O trabalho utiliza, como embasamento teórico, a semiótica
apresentada por Santa Ella no que diz respeito à primeiridade, secundidade,
terceiridade; autor morto ou vivo na obra, da Crítica Genética.
Quanto à metodologia, parte-se da leitura do poema “Motivo”
escrito no ano de 1939, é um famoso poema em que Cecília trabalha com a questão
da metalinguagem, ou seja, o se fazer poesia. Antes do poema em questão, é
interessante conhecermos um pouco da vida de Meireles.
A SEMIOTICA EM SI E SUA APLICAÇÃO NO POEMA “MOTIVO”

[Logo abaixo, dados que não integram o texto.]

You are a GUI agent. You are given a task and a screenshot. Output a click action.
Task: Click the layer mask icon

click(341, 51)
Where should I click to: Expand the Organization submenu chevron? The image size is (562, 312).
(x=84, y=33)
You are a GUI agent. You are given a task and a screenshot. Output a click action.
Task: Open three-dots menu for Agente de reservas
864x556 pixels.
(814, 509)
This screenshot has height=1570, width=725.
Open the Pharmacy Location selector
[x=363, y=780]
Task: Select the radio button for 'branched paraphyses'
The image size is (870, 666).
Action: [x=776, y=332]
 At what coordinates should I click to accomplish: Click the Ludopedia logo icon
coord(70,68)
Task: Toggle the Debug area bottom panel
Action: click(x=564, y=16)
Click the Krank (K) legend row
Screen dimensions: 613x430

A semiótica é uma ciência relativamente moderna. Atualmente
muito se ouve falar nela, porém poucos conseguem defini-la e conceitua-la se
pegos de surpresa. Por essa razão faz-se necessário conceitua-la aqui. A
semiótica é “ciência de toda e qualquer linguagem” (SANTAELLA, 1979. p.10).
Abordar-se-á aqui as Categorias Universais do Pensamento e da Natureza, tais
como: primeiridade, secundidade e terceiridade.
Para a semiótica Pierceana para se ter um conhecimento
implícito sobre um signo é preciso que passemos por três categorias bem
definidas e ao mesmo tempo essas estão imbricadas em si.
A primeiridade é tudo que está presente no pensamento
naquele momento. “É o momento do caos da gênese do processo criativo” (MATOS,
R. L. 2011. p. 174). Refere-se à qualidade de se vivenciar tal experiência. Ela
é primeira, é espontânea e imediata, é original e totalmente livre. “E o
vermelho da camisa sem a camisa” como costuma
exemplificar, MATOS, R. L., em suas aulas. A primeiridade é a
compreensão inicial e superficial de um texto, de uma foto, de um gesto etc.
O
signo também se divide em três categorias: Qualisigno
que é a qualidade do signo em relação a ele mesmo, ou seja, é a mera qualidade
de signo. A segunda é o Ícone que é a
relação existente entre o signo e o objeto. E por fim, o Rema, este é a relação existente entre o signo e o interpretante.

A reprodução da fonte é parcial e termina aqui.